What are your holiday traditions?
Holiday traditions are shaped by heritage, geography, economics, and circumstance.
Many Italians celebrate on Christmas Eve with a Feast of Seven Fishes. The origin of this is debated. Some say it comes from the number of sacraments in the Catholic Church; others claim it relates to the phase of the moon (seven days).
People have asked me what food traditions we have in our home. I’d like to share a few of our Christmas traditions with you and how they evolved.
Christmas Eve
When I was a child, we celebrated on Christmas Eve with a meatless meal of Oyster Stew and a table laden with holiday cookies and shrimp cocktail—an odd combination. The Oyster Stew and shrimp cocktail were a nod to the religious “fast” from meat prior to a holiday. But the table of cookies and candy? Purely circumstance. My father was a Rural Mail Carrier and delivered mail to farmers throughout the area.
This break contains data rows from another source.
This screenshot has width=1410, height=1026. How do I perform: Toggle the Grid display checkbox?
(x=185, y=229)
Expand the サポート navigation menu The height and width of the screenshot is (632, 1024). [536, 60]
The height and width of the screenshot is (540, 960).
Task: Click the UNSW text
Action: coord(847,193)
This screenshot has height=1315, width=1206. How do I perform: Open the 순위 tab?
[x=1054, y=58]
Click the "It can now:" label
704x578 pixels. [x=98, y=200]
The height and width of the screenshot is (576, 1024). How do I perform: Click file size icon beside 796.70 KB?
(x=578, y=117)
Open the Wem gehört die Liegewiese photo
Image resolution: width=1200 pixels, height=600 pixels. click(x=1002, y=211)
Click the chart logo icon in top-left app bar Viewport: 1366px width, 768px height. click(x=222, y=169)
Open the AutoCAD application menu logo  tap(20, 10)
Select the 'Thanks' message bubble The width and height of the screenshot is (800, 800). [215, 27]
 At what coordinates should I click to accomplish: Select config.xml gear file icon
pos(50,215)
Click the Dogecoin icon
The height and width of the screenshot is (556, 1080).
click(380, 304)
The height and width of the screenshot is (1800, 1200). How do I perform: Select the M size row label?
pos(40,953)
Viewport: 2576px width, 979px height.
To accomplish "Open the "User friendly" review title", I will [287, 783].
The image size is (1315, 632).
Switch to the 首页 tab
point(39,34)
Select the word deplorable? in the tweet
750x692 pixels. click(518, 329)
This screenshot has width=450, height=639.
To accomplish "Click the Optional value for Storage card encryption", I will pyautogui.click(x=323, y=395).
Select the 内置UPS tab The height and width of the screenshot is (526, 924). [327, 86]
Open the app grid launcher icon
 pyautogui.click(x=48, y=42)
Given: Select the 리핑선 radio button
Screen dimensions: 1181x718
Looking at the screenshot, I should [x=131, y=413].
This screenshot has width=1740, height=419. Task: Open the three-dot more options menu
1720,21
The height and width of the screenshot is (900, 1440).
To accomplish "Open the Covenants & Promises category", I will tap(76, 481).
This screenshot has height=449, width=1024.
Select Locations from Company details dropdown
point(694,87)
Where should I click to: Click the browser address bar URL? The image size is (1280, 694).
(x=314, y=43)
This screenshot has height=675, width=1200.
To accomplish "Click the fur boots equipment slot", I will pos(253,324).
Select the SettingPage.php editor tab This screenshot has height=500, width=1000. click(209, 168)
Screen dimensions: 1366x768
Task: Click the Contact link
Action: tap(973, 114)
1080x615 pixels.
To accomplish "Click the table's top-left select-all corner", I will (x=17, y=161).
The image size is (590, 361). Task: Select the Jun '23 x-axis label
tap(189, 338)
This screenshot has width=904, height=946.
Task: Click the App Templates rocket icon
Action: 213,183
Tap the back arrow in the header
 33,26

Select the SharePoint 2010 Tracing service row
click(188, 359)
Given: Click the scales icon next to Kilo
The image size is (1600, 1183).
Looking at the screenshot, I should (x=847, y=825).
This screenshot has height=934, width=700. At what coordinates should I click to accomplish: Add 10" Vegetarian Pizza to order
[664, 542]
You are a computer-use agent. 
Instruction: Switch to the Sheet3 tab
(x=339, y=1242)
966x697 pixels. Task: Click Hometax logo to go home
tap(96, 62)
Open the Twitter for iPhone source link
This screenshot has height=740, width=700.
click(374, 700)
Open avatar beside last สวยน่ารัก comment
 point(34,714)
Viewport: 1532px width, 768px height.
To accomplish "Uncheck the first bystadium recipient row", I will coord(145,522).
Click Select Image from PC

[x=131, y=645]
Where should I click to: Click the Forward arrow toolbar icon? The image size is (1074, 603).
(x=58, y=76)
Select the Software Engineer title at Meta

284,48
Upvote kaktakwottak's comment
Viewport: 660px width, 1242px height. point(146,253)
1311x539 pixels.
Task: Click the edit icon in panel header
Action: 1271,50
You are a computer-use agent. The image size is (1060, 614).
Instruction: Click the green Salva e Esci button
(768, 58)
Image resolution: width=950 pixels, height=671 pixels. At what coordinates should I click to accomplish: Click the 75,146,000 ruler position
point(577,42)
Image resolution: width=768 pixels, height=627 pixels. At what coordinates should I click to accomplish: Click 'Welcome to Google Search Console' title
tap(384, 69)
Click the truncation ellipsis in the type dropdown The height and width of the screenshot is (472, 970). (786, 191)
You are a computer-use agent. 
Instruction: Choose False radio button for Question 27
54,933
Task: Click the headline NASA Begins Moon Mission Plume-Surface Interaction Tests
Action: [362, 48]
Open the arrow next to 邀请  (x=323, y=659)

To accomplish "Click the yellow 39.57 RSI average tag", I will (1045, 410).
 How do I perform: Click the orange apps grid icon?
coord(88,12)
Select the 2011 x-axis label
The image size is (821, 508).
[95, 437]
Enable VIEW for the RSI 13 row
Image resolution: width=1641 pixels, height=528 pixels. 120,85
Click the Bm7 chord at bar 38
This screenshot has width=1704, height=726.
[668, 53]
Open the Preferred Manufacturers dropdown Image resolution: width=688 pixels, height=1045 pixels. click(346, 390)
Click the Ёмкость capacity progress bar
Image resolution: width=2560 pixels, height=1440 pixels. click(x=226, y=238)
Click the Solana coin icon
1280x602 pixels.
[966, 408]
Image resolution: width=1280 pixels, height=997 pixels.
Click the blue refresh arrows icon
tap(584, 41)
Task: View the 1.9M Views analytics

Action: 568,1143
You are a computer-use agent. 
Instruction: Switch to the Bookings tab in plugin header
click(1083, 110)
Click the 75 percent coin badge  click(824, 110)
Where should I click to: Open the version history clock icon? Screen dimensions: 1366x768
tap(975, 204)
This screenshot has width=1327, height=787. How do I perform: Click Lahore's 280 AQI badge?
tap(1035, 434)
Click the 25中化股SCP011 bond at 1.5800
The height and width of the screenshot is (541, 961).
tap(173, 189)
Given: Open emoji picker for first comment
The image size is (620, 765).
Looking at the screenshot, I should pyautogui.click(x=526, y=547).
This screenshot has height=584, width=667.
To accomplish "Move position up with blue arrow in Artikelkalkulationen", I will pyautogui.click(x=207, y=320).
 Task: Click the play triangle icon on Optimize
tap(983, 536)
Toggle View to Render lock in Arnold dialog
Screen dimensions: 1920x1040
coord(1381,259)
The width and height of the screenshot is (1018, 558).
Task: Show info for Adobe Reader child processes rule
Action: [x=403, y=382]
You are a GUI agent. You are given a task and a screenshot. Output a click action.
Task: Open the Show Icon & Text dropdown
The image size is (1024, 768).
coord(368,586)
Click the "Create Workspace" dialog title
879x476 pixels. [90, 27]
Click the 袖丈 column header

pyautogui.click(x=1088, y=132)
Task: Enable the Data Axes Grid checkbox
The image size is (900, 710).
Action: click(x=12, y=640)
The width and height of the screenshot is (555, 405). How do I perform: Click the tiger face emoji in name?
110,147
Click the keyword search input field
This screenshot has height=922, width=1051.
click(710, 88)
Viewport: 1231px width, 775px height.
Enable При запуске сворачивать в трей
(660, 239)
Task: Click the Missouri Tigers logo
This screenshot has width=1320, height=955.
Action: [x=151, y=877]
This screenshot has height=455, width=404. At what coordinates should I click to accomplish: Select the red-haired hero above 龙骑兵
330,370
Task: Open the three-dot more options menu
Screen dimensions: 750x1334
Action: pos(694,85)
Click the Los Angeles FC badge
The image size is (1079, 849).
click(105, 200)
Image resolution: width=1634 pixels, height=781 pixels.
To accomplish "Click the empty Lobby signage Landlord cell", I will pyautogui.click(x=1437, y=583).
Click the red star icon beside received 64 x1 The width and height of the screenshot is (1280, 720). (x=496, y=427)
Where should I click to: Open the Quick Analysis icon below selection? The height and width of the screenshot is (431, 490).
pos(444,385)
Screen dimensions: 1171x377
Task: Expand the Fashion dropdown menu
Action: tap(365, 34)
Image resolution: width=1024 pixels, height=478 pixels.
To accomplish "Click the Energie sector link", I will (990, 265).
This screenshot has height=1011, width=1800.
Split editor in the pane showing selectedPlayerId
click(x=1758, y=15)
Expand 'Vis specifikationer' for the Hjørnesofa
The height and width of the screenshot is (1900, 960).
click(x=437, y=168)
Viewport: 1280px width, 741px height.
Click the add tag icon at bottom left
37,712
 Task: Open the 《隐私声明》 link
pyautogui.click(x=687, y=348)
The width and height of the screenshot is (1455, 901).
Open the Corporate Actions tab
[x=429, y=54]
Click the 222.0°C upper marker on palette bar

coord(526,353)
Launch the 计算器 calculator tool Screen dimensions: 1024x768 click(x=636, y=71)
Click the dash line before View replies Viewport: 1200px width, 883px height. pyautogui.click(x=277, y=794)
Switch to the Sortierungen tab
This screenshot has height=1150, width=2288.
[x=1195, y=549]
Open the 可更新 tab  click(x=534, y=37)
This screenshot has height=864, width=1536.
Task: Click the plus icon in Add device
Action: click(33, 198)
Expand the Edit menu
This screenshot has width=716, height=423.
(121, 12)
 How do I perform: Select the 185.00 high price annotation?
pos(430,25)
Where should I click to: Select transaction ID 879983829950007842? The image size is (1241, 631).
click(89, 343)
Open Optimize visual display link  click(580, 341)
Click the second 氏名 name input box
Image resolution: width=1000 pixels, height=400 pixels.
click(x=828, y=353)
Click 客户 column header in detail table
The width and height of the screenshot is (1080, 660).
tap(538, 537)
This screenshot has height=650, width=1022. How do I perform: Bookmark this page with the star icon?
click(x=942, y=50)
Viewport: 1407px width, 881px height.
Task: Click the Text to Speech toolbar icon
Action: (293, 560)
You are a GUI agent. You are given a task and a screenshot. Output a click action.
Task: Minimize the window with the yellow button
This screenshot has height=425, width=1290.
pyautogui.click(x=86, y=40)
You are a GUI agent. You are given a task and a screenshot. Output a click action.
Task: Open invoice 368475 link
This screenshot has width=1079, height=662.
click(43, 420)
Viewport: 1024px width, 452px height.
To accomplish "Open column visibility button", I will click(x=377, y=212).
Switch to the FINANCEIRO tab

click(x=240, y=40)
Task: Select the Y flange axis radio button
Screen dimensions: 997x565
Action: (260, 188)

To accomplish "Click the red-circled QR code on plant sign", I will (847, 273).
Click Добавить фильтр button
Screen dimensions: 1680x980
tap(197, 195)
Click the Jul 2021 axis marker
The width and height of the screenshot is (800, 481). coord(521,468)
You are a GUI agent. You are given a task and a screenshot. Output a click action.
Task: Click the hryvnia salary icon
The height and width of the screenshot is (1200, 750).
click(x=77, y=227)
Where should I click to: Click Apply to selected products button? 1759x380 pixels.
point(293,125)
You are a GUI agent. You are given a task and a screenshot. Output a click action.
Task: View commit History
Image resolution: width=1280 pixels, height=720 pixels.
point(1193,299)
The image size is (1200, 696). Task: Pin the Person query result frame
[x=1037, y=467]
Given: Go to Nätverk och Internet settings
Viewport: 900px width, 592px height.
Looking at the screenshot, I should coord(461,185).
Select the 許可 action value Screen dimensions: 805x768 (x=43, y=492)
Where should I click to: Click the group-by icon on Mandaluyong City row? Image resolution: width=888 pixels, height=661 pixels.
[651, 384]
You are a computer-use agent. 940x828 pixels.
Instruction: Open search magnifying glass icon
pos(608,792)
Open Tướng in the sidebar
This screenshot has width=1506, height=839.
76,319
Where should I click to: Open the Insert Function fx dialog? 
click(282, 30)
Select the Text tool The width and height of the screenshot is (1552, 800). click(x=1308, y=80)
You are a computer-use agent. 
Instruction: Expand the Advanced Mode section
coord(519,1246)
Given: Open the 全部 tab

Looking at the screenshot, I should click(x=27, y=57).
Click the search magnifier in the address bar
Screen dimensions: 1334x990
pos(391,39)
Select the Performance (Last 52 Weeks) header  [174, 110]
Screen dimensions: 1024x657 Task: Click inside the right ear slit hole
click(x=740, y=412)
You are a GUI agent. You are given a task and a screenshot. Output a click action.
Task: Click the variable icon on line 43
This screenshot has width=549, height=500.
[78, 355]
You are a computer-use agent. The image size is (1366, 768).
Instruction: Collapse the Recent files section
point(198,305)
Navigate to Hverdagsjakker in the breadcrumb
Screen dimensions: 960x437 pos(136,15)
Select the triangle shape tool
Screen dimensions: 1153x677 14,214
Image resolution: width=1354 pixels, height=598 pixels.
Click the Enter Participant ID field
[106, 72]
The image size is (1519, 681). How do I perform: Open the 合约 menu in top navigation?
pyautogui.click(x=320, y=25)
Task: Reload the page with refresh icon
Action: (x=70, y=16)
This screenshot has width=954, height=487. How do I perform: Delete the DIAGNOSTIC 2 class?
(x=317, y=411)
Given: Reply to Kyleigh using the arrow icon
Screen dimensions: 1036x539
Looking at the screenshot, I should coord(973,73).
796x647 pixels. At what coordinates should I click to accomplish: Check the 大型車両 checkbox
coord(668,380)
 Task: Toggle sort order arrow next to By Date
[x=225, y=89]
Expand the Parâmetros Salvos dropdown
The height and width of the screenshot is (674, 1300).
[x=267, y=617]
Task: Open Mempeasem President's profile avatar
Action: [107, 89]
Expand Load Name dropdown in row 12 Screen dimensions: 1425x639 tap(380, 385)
His patrons left gifts of their favorite homemade cookies and candies for him as a Christmas gift each year. My mother, being a wise woman, knew our waistlines were in danger from this abundance of sweet treats. Solution: share them with our extended family that celebrated Christmas Eve with us!
Today, we celebrate during Christmastime with one meal of appetizers, savory not sweet, which often spring from dishes we discovered on a vacation.
When my husband was a child, his family celebrated with a scaled-down version of the Seven Fishes, but the meal always included smelts and pasta with seafood. The reward for the young ones who would have rather had spaghetti and meatballs? They came home after Midnight Mass to a snack of pizza with sausage.
Today? Yes, some years our family indulges in pizza after Midnight.
Christmas Morning
The regions of Italy have different versions and recipes for a fried powder-sugar topped pastry. Some recipes include Prosecco or Pinot Grigio as an ingredient, and others use pizza dough. We simply call it Fried Dough.
On Christmas morning in our home, the youngest children have the honor and duty of waking up everyone else. And no peeking to see if Santa came in the night! (Well, maybe a tiny peek.)
After everyone is awake, we wander downstairs in our Christmas pajamas or sweatpants and T shirts.
Next? Coffee, of course!
After presents have been opened and Christmas stockings emptied, we return to the Italian tradition of making Fried Dough.
What are your traditions? Isn’t it fun when traditions evolve over time?